● **AIM OF THE EXERCISE**:
Where a line holds the word "screenshot", count it, then give only the total for the entries below.

● **AVAILABLE DATA**:

--- --- ---

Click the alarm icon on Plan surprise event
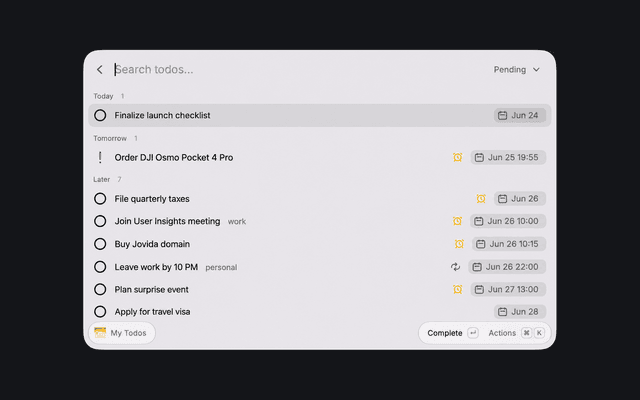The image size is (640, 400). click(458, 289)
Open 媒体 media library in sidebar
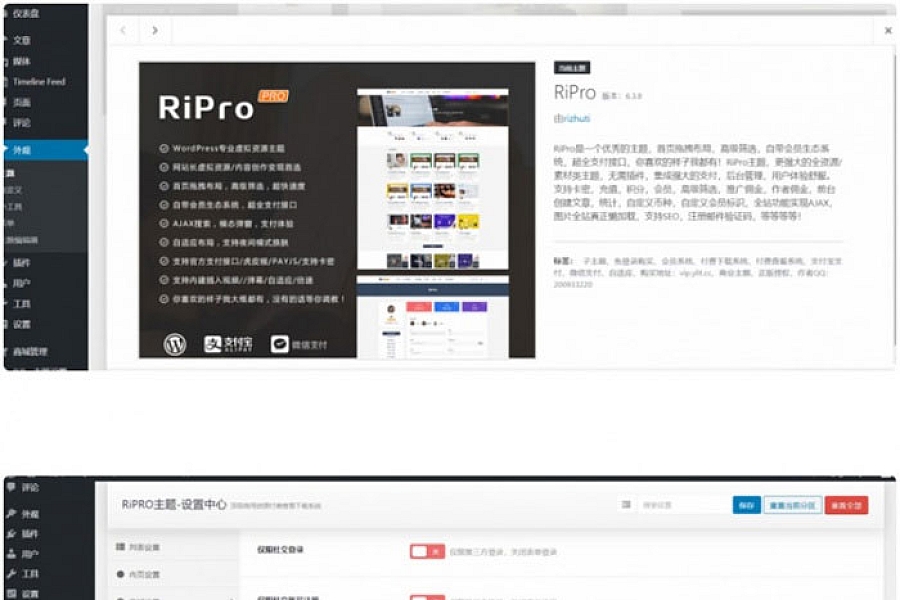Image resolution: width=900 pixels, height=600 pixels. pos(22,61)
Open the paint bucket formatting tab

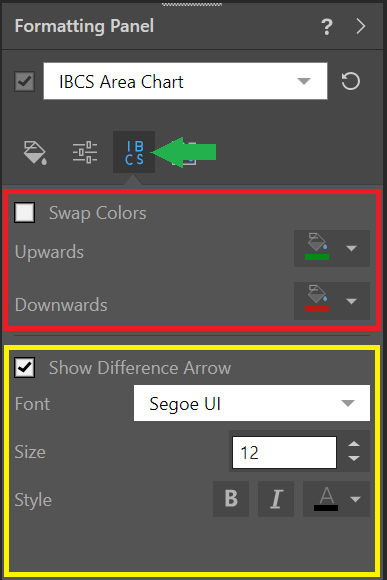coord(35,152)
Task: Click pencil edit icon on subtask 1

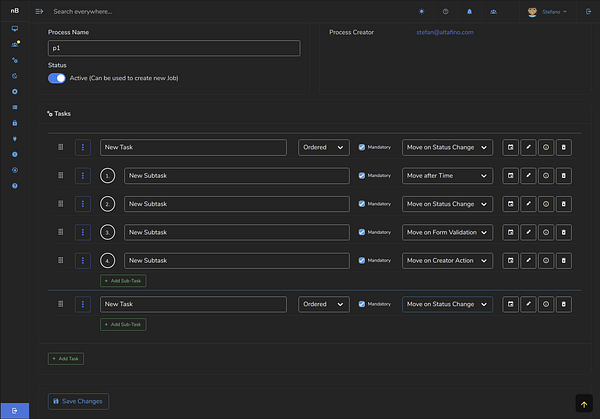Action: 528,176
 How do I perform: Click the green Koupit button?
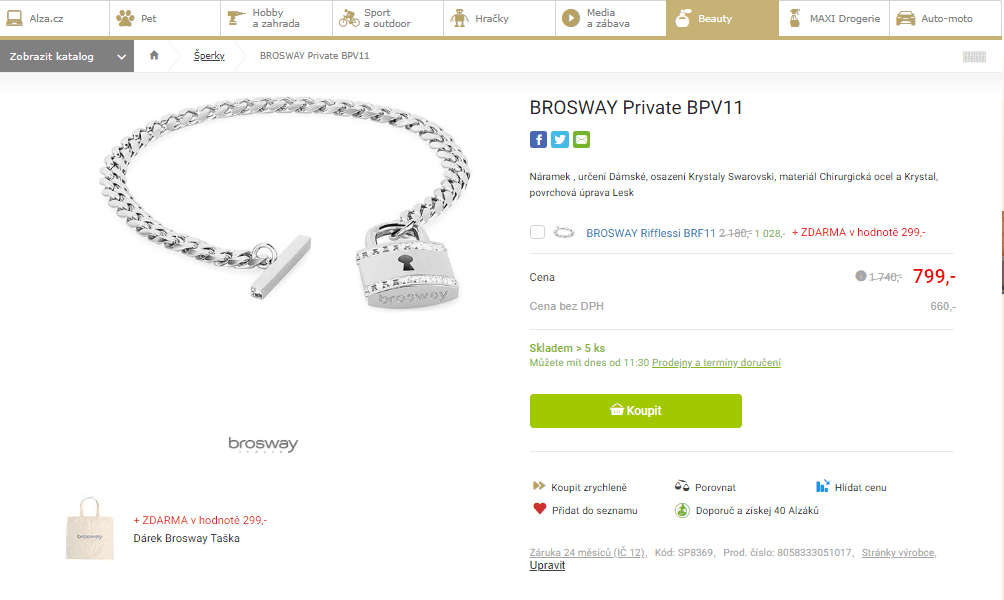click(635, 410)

--- --- ---

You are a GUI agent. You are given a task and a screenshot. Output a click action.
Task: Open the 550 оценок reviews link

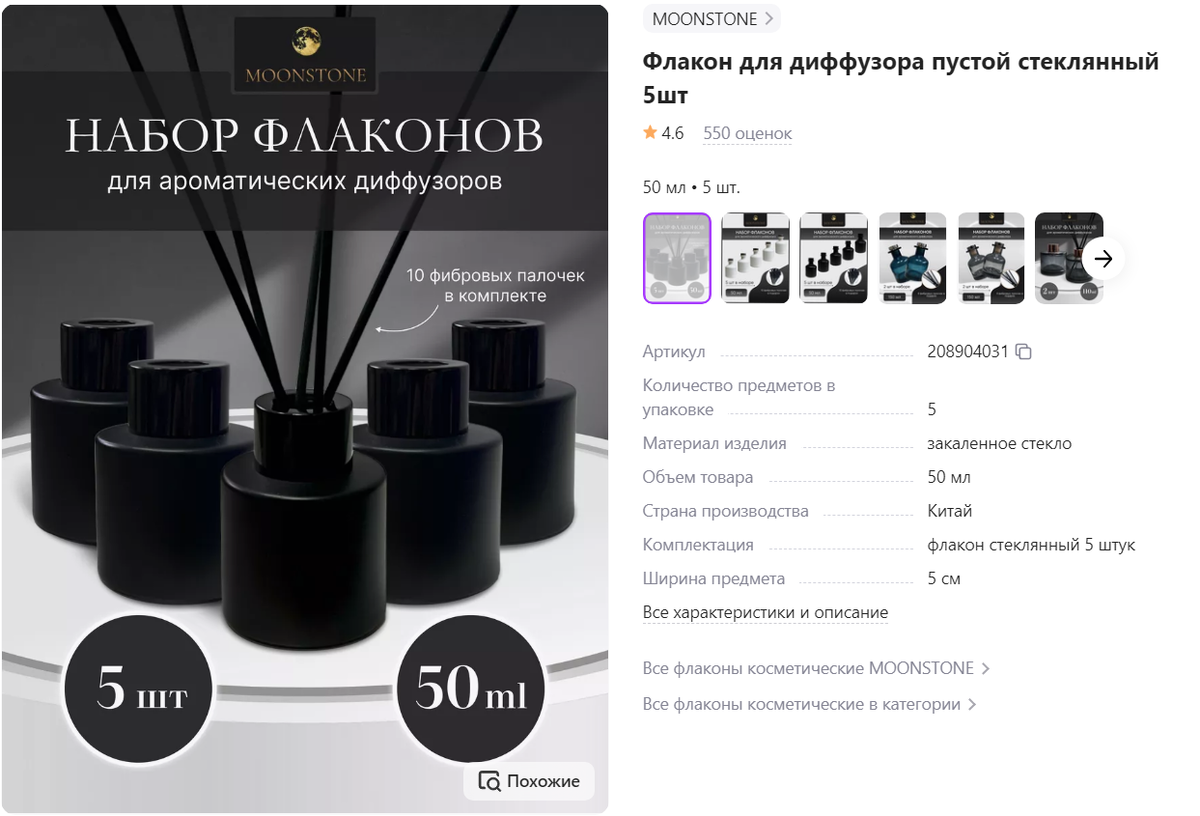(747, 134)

--- --- ---

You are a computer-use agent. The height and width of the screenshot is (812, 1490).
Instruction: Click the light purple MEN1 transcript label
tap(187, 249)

--- --- ---

● **COMPLETED EXERCISE**:
2